§ **Exercise**: Report back every line of the entries that contains "breadcrumb", exactly as written.

━━━━━━━━━━━━━━━━

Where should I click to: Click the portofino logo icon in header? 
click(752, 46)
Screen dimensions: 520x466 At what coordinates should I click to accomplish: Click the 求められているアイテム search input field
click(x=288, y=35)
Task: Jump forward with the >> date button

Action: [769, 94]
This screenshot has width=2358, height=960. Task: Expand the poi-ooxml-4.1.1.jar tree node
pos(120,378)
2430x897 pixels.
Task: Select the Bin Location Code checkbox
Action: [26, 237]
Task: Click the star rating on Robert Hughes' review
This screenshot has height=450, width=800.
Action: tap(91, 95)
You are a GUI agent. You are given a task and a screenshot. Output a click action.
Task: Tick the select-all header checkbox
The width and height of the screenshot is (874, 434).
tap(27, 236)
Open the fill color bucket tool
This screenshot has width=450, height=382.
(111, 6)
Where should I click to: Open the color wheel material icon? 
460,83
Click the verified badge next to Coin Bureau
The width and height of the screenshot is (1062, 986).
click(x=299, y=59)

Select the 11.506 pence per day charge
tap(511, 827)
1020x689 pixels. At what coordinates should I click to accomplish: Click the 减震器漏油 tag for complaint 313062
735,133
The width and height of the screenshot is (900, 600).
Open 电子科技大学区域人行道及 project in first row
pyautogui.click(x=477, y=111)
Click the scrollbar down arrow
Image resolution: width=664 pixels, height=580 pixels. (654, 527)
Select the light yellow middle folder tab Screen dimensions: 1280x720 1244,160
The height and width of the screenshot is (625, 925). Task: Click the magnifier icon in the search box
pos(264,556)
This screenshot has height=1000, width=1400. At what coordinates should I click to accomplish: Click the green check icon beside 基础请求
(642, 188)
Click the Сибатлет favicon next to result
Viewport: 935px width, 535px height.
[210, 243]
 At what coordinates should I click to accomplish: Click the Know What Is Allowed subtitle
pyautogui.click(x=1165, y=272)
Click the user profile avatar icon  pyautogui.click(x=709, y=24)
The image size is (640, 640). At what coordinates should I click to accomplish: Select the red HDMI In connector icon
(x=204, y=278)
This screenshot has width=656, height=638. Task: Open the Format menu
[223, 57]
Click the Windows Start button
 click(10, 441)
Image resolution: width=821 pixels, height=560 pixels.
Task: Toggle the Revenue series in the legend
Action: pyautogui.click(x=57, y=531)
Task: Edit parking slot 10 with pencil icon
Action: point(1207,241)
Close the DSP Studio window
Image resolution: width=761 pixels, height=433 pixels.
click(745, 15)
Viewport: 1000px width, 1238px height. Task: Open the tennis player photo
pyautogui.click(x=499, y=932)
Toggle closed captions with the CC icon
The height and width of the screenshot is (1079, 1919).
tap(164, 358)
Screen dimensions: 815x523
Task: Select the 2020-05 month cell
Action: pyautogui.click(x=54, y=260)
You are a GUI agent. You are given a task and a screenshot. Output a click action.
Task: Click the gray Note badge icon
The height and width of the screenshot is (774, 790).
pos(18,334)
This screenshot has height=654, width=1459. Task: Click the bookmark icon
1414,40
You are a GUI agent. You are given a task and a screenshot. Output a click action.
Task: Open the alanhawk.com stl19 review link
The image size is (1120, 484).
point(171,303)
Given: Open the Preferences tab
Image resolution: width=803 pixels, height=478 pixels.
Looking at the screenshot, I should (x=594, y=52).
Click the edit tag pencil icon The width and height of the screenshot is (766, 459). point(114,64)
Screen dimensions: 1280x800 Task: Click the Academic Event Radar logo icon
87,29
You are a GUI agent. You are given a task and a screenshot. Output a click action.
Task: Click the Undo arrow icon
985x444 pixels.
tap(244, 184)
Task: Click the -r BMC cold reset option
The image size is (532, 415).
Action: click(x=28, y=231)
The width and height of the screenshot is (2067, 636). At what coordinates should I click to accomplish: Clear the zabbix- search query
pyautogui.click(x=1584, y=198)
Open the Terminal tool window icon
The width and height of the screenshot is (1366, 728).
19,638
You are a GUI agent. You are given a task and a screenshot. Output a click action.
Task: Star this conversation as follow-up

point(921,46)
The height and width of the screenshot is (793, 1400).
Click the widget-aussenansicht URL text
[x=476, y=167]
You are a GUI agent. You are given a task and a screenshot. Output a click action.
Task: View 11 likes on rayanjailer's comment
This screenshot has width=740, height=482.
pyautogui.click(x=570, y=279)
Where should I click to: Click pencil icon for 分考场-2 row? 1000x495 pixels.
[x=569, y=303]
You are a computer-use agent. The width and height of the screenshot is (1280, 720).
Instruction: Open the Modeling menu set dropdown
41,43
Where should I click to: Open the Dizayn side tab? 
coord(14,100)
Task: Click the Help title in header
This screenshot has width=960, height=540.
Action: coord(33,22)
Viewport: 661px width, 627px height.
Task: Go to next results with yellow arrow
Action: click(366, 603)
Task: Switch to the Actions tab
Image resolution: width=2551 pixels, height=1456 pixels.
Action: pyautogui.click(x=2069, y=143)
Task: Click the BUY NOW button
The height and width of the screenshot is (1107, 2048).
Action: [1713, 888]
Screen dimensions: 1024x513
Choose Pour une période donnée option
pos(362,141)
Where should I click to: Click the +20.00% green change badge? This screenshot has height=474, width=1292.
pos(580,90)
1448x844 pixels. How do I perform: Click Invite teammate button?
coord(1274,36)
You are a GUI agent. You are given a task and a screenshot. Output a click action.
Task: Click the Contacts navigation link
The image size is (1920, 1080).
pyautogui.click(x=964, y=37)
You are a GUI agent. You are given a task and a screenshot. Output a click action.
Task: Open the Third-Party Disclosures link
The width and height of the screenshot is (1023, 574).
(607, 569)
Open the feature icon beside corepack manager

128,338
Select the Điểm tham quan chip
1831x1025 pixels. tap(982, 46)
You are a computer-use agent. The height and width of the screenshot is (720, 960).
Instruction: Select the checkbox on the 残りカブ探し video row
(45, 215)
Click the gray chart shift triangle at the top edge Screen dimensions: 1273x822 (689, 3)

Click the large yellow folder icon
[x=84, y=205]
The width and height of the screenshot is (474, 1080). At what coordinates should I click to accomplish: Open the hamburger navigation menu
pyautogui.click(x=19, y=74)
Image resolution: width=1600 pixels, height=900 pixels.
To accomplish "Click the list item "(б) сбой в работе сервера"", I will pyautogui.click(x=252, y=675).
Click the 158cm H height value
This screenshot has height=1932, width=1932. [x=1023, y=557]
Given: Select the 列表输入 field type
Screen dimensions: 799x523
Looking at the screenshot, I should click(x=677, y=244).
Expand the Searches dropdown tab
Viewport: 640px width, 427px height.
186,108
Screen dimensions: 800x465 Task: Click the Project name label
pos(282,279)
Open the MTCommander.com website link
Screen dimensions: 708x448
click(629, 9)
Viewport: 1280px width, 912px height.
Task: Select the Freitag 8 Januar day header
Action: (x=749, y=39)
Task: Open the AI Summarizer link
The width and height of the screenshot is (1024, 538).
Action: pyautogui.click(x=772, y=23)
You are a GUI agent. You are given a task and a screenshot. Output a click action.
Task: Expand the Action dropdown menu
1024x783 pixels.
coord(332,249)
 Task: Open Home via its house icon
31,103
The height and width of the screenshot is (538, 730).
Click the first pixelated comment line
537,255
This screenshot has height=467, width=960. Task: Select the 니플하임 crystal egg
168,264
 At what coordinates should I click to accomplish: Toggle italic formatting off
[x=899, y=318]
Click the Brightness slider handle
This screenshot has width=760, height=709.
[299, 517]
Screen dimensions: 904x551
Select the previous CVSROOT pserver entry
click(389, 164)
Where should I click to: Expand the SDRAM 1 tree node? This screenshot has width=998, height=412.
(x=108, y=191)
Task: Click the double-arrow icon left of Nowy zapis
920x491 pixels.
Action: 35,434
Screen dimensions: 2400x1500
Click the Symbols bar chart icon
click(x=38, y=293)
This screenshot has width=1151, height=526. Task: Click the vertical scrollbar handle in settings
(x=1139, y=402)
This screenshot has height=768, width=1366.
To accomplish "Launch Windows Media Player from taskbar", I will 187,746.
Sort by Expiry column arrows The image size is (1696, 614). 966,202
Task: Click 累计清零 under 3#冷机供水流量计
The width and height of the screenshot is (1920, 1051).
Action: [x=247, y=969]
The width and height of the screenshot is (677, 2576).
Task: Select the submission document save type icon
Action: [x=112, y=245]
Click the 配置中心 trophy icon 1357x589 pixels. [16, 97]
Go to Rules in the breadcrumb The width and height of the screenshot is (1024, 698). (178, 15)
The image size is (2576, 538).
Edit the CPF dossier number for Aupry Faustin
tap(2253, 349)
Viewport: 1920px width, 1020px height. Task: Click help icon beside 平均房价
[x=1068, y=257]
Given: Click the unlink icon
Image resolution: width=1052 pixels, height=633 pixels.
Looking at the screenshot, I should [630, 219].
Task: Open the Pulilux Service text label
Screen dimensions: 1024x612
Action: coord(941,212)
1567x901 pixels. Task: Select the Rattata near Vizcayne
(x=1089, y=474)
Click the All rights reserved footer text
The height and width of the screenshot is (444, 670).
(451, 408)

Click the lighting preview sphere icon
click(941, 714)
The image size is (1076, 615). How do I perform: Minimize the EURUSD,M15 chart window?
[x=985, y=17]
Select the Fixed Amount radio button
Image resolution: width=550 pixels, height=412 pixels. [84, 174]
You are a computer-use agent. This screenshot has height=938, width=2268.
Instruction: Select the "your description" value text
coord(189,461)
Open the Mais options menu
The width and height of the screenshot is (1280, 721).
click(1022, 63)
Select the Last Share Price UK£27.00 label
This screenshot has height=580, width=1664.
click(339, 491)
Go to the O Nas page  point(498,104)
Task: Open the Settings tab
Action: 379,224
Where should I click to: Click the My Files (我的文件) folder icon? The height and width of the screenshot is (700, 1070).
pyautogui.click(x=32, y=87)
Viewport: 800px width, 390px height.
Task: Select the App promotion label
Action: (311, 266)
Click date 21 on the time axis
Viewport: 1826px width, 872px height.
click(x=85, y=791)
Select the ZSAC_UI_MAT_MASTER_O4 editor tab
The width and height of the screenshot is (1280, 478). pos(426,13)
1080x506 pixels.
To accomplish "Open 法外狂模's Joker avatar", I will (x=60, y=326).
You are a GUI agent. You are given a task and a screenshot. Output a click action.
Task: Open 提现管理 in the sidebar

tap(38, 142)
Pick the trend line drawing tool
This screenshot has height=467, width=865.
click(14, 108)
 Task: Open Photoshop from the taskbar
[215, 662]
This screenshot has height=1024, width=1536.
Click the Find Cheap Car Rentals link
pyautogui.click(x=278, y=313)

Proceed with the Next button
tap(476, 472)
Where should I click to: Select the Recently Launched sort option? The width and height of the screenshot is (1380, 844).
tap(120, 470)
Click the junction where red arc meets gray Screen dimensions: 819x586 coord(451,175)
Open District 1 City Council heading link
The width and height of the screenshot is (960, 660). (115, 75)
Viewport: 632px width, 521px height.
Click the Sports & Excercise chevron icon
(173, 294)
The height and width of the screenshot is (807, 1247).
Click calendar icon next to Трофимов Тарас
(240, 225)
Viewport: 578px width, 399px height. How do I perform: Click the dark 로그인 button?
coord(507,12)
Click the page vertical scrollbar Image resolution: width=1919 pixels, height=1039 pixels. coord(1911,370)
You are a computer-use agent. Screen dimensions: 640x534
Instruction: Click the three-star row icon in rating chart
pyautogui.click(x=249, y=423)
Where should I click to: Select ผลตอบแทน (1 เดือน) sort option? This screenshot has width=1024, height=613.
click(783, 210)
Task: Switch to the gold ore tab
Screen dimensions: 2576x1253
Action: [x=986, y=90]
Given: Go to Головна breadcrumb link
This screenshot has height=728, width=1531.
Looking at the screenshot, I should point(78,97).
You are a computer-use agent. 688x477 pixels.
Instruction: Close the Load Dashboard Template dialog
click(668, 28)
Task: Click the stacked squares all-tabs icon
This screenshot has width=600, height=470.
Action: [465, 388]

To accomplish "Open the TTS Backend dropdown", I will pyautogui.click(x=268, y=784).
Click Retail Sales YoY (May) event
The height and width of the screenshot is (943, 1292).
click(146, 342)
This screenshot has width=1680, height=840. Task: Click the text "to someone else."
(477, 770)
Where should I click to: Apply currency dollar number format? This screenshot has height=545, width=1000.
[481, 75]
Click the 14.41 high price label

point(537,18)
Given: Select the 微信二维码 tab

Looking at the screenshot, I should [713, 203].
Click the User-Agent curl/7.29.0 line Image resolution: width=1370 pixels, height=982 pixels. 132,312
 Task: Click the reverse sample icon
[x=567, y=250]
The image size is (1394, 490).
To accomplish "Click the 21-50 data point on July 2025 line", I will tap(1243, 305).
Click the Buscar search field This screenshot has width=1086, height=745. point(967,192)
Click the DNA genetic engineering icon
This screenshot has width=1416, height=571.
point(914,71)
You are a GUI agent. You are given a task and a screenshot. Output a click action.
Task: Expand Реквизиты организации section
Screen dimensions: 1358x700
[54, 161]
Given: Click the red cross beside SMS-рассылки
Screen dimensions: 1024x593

━━━━━━━━━━━━━━━━

§ **Response to the exercise**:
Go to Rules in the breadcrumb The width and height of the screenshot is (1024, 698). (178, 15)
Given: Go to Головна breadcrumb link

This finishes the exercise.